Complications and Patterns Worth Tracking
Short-term hyperglycemia can cause dehydration, electrolyte problems, ketones, and emergency illness. Long-term high glucose can harm blood vessels and nerves. The effects may involve the eyes, kidneys, feet, heart, brain, and peripheral nerves. That is why a symptom log, routine lab testing, and regular follow-up can matter even when a person feels mostly well.
Patterns are often more useful than isolated readings. Bring your clinician a record of fasting values, after-meal values if you check them, symptoms, low-glucose episodes, illness days, medication timing, and any missed doses. If you use a continuous glucose monitor, ask how to interpret time in range, overnight trends, and repeated highs after meals.
- Diabetic Kidney Disease explains how high glucose can affect kidney health over time.
- Diabetic Retinopathy covers eye-related complications and why screening matters.
- Foot checks, nerve symptoms, dental health, and blood pressure also belong in routine diabetes visits.
Authoritative Sources
These medical organizations provide patient-facing information on hyperglycemia, symptoms, and safety escalation. Use them alongside advice from your own healthcare team.

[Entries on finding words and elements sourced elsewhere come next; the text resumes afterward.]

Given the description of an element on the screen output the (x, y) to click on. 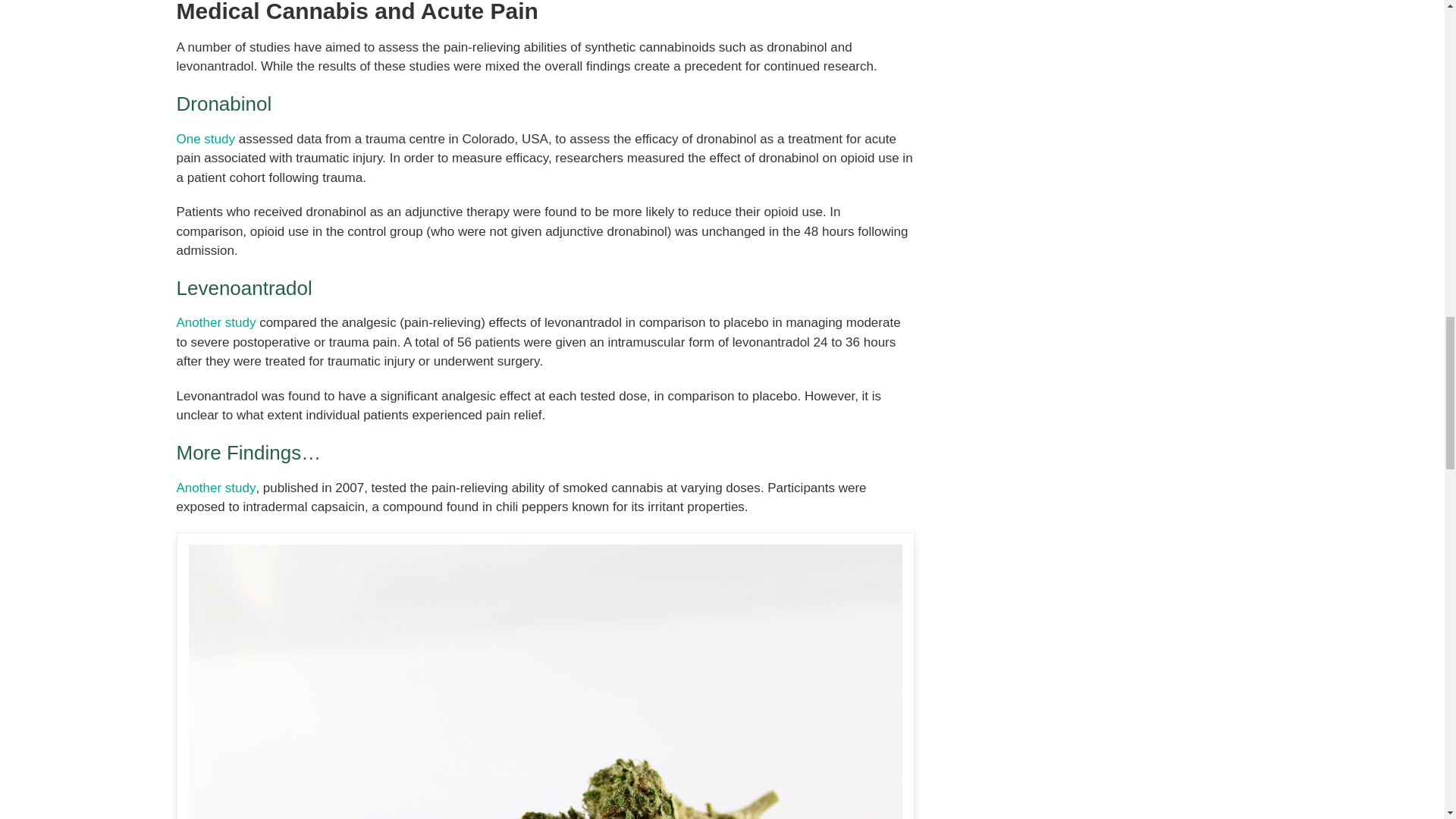
Another study (216, 322)
Another study (216, 487)
One study (205, 138)
Given the description of an element on the screen output the (x, y) to click on. 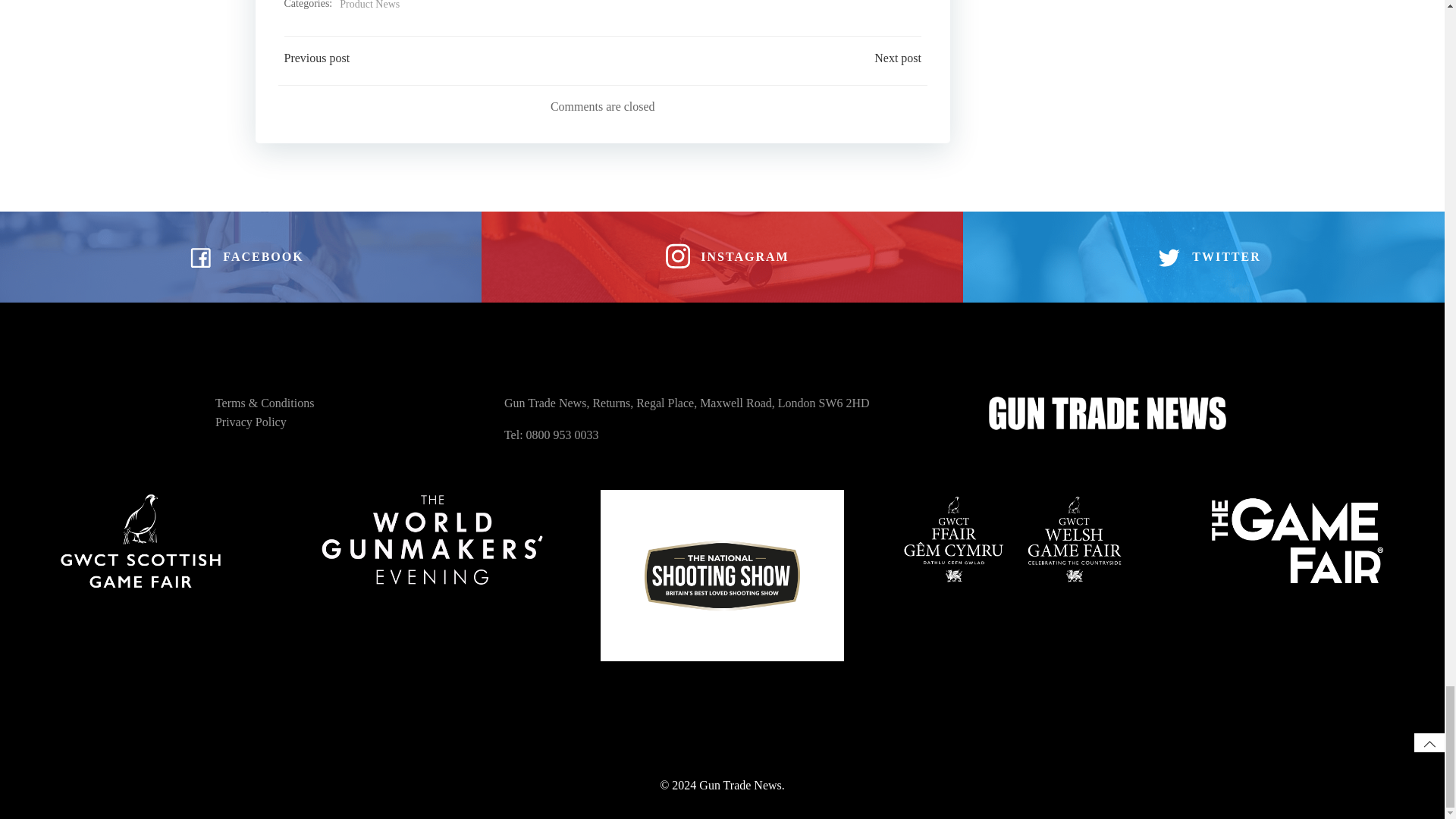
Product News (368, 6)
Privacy Policy (250, 422)
Next post (898, 58)
INSTAGRAM (722, 256)
Previous post (316, 58)
TWITTER (1203, 256)
FACEBOOK (239, 256)
Given the description of an element on the screen output the (x, y) to click on. 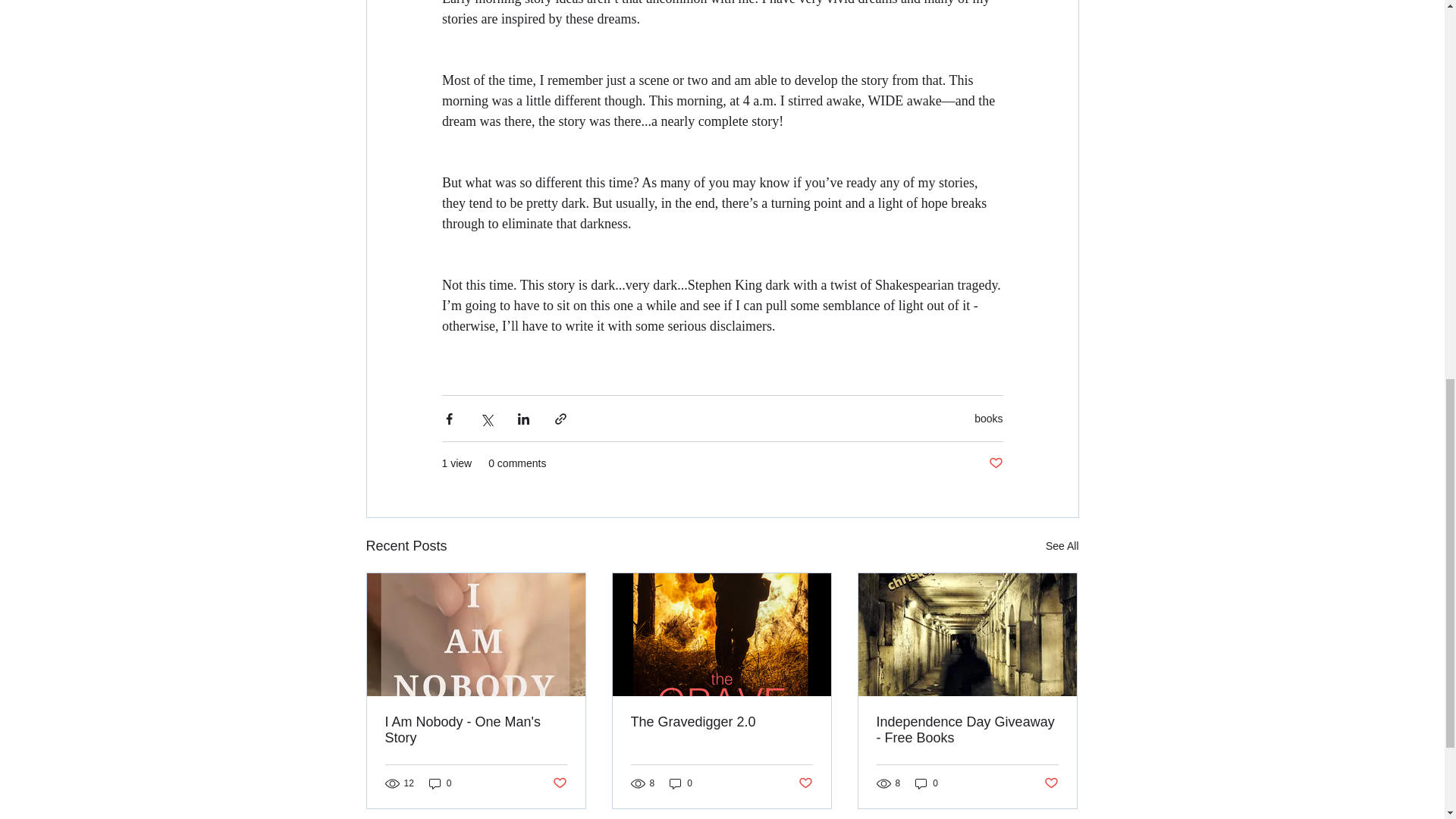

- American Diabetes Association guidance on high blood glucose
- CDC guidance on diabetes signs and symptoms
- NHS guidance on high blood sugar and action steps
Tracking the signs and symptoms of hyperglycemia is not about blame. It is about noticing change early, checking glucose when appropriate, and knowing when a high reading needs clinical help. If symptoms are new, severe, or paired with repeated high readings, ask a qualified healthcare professional what plan fits your situation.
This content is for informational purposes only and is not a substitute for professional medical advice.